__Exercise details__:
In the listing below, find every line with the string "click" and pull it out.

__Material supplied__:
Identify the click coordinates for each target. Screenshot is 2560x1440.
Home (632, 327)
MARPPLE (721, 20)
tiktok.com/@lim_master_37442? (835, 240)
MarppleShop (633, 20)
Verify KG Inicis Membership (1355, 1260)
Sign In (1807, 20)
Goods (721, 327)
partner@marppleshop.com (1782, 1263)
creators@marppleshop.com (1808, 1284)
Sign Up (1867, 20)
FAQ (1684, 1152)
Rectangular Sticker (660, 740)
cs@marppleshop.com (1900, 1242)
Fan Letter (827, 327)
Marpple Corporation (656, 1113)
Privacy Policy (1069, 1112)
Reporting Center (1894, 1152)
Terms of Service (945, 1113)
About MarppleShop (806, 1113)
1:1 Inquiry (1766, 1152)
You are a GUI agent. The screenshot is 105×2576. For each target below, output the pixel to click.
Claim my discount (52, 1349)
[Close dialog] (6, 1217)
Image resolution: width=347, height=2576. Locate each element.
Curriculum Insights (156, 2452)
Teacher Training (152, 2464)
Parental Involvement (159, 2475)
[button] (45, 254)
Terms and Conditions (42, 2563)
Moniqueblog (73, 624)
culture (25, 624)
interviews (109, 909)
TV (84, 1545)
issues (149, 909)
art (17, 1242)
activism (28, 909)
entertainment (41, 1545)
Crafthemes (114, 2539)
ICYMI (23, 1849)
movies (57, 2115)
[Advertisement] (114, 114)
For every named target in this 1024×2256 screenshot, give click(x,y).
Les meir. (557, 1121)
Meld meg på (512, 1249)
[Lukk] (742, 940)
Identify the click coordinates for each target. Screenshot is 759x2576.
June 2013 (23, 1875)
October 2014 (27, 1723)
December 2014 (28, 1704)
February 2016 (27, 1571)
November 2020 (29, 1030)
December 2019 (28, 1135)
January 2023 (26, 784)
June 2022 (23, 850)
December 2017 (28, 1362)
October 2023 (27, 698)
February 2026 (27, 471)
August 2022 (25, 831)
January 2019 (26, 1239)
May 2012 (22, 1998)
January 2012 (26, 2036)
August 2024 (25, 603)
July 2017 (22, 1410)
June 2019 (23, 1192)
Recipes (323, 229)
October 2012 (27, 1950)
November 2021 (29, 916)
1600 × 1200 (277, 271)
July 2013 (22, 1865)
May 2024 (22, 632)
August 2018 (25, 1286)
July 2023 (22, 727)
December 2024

__Exercise solution__:
Identify the click coordinates for each target. Screenshot is 2560x1440.
You are a GUI agent. The screenshot is 105×2576. For each target below, output the pixel to click.
For every named target in this 1024×2256 screenshot, give click(x,y).
Identify the click coordinates for each target. Screenshot is 759x2576.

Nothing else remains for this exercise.